- [Task statement]
Extract all records. Keep each one exact.

═════ Data records

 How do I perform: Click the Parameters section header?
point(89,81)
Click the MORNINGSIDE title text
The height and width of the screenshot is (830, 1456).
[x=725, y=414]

══════════

- [Solution to the problem]
 How do I perform: Click the Parameters section header?
point(89,81)
Click the MORNINGSIDE title text
The height and width of the screenshot is (830, 1456).
[x=725, y=414]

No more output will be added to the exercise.